Tortorella: "Without grids, there is Kriegspiel". That famous Kriegsspiel you think of (by von Reisswitz, 1824, and all of its clones) was based on a similar game by his father (also von Reisswitz, 1812) indeed used no grid. But both were heavily inspired by contemporary "war chess" games, that often only had the square grid in common with chess. The game by Opiz published in 1806 is a great example that had a square grid, some miniature soldiers (used for officers; units used blocks), and 3D terrain (for hills only; terrain types were just painted on the grid). It used dice to resolve combat and was overall surprisingly modern. No one would guess it was over 200 years old if you introduced them to it now without showing them the rulebook.

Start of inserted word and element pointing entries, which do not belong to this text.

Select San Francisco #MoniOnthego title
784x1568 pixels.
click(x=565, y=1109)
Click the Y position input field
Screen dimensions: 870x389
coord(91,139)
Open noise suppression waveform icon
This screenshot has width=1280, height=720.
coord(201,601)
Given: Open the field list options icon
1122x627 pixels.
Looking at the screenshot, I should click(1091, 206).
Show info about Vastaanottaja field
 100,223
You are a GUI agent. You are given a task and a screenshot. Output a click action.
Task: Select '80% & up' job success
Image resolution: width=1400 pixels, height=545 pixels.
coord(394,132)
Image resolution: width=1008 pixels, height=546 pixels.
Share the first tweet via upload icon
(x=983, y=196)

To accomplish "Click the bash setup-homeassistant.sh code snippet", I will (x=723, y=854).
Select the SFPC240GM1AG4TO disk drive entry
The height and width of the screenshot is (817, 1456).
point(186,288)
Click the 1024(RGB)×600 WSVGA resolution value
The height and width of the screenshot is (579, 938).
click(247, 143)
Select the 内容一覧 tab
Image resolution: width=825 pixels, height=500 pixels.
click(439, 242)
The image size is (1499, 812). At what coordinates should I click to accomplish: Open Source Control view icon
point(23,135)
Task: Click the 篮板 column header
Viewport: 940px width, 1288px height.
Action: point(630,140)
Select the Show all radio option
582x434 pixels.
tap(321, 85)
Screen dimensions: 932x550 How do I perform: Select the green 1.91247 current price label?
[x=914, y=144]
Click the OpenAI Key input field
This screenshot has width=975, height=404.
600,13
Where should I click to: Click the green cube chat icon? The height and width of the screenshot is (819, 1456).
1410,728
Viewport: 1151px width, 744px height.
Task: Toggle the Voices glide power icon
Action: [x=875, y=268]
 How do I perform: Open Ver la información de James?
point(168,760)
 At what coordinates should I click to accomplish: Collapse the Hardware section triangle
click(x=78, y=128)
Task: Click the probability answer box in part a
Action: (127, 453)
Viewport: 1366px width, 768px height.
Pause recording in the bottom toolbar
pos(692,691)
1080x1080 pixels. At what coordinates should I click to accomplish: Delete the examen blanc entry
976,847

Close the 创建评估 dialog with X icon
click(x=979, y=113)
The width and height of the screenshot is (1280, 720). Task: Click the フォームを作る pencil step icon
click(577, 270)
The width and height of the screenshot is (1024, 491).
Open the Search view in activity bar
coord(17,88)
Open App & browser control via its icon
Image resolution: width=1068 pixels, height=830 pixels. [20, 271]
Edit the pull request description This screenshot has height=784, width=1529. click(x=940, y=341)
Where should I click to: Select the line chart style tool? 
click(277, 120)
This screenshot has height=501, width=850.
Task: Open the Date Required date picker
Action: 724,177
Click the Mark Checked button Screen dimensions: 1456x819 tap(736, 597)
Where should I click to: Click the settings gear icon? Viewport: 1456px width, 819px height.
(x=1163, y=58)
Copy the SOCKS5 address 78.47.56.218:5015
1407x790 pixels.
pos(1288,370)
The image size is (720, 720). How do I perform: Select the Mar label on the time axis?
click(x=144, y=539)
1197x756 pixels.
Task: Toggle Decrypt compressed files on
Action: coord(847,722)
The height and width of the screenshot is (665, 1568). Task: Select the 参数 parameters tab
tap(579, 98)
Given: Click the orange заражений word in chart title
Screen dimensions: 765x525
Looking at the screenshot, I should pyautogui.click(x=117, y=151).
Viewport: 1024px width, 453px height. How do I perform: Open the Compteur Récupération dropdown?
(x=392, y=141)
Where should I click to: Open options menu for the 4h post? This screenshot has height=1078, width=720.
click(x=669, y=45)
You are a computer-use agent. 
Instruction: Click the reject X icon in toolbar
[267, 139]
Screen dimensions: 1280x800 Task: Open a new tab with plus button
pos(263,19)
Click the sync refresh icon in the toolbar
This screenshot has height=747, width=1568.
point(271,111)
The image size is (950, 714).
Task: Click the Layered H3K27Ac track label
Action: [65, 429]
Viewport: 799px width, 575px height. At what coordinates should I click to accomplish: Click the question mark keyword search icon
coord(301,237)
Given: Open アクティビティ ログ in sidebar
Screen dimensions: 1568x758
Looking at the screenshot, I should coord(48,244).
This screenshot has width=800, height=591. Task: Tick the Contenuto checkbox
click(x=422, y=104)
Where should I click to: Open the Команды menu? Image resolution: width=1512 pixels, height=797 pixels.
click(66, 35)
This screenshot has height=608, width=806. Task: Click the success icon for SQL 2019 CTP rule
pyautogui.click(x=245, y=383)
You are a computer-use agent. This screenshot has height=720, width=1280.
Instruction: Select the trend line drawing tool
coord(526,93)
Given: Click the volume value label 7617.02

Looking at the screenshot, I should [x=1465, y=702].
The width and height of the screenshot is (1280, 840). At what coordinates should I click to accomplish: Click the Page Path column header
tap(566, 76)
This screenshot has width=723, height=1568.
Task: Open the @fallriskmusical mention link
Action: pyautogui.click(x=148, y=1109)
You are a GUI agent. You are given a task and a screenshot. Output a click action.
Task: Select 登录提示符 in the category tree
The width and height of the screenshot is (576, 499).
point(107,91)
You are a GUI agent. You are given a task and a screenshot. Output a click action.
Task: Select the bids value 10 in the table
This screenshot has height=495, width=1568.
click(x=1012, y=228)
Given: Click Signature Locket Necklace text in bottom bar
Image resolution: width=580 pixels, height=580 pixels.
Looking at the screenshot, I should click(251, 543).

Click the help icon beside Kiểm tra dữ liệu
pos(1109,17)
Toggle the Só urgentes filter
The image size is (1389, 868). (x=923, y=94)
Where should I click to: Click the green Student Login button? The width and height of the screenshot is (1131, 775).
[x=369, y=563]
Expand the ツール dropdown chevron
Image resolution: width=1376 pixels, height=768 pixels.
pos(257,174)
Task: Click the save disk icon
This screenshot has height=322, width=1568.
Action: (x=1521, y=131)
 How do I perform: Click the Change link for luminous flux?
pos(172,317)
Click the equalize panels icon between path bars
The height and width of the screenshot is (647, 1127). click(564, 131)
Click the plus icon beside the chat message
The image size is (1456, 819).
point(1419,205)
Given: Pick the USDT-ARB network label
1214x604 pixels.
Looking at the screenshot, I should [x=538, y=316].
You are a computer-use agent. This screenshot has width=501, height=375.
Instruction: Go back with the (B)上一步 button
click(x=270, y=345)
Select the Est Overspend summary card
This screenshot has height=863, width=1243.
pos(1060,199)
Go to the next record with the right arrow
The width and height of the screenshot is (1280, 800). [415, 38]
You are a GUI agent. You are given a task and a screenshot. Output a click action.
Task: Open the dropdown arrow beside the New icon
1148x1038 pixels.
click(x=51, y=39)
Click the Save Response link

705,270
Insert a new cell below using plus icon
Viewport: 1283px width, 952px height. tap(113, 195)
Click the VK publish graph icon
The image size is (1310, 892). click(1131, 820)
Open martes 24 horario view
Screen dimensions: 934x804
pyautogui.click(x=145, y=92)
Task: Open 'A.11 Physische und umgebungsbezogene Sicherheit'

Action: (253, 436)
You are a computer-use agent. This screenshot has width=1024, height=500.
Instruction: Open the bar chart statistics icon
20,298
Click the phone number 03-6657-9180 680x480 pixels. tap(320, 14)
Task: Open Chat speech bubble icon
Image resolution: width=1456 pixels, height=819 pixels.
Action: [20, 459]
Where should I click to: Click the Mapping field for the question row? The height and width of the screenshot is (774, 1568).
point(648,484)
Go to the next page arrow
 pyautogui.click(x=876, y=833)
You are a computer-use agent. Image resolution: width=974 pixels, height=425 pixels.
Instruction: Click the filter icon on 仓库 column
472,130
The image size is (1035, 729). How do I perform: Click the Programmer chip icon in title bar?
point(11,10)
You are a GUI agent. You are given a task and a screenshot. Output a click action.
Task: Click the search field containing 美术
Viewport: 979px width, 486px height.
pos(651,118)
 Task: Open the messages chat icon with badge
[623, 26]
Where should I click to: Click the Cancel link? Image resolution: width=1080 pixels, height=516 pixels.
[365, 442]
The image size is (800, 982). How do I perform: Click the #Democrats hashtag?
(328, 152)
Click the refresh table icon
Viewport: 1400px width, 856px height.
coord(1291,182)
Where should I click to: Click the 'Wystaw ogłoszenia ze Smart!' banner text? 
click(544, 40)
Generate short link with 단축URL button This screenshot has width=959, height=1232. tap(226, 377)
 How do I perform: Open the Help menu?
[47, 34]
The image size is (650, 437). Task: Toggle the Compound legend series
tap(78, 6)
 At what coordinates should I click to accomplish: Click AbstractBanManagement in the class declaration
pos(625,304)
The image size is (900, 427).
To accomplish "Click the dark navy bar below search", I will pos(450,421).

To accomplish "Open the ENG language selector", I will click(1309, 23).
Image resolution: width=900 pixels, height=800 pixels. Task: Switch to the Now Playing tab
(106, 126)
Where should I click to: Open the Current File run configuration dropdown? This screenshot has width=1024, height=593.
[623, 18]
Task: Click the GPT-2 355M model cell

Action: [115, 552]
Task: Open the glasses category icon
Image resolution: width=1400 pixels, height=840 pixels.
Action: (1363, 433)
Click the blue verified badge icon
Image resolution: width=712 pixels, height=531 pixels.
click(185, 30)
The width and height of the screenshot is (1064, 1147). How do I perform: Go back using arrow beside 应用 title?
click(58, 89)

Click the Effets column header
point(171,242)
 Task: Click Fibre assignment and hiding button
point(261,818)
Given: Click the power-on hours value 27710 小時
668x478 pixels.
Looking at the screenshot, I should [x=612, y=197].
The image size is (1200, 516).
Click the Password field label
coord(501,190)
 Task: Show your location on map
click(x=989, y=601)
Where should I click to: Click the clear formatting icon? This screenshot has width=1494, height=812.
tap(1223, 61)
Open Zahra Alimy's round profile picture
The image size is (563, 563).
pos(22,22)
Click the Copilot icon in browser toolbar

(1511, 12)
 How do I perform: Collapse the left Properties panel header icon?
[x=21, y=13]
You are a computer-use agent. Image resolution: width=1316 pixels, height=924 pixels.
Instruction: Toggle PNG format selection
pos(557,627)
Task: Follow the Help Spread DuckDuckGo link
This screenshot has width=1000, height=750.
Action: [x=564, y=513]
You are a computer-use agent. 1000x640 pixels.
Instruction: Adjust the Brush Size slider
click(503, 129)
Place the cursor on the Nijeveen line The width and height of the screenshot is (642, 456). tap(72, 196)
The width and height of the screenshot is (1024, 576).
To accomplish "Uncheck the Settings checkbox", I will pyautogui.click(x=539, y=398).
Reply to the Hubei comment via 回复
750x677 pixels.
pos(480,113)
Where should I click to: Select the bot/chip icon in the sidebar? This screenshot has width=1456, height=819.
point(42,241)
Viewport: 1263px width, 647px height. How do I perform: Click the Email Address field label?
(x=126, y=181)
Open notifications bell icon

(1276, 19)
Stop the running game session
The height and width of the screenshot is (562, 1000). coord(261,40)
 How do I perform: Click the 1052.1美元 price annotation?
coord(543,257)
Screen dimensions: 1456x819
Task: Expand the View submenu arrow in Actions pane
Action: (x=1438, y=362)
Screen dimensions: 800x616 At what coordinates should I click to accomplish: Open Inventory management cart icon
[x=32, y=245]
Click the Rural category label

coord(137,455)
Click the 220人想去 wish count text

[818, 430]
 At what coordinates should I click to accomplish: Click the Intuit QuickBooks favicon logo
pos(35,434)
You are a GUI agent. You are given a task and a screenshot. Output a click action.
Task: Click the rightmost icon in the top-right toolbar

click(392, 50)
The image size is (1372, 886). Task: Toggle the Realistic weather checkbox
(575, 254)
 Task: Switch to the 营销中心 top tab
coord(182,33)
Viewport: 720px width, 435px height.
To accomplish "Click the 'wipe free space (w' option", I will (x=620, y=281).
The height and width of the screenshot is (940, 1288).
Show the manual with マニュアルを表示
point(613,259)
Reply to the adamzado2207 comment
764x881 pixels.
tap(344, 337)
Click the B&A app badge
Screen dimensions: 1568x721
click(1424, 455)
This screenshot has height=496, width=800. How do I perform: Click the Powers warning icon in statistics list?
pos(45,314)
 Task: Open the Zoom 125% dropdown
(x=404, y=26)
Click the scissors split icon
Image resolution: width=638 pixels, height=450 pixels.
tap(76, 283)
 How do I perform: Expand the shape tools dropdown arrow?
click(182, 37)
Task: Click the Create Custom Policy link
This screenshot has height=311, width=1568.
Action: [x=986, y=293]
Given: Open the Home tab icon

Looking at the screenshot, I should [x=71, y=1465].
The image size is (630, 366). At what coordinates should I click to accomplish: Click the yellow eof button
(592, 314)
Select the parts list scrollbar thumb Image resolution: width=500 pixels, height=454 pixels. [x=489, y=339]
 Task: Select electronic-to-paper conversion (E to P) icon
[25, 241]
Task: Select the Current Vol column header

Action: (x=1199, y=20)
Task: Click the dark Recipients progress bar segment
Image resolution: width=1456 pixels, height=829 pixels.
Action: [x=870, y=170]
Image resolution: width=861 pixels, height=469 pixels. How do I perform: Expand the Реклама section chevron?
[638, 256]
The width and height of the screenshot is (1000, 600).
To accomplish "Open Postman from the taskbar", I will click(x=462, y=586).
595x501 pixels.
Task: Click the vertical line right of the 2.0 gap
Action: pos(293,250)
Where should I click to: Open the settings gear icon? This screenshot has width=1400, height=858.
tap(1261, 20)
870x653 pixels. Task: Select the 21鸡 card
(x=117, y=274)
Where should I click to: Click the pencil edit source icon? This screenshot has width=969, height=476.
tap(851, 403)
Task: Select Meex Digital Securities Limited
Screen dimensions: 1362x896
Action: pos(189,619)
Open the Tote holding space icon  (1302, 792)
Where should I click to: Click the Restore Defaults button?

Another was a wargame played in the 1810's in Wien that was published in 1858 as "Ein Altes Kriegsspiel" (https://www.boardgamegeek.com/boardgame/290862/ein-altes-kriegsspiel). Played on a square grid with terrain painted on, using square cardboard tiles with painted unit symbols, not very far from modern board wargames. No randomness, so a bit chess-like, but a fun and fast game with some chrome and clever rules. It would work well with miniatures and it can scale up to any size with a point-system to buy armies like in many modern games (point cost for units are also used for counting victory points), and a chapter in the rulebook with recommendations for how to design your own maps.

There were also some early wargames using point-to-point movement (one before 1819, one in 1826) and at least one in the 1810's using a triangle grid. No miniatures in those particular games though.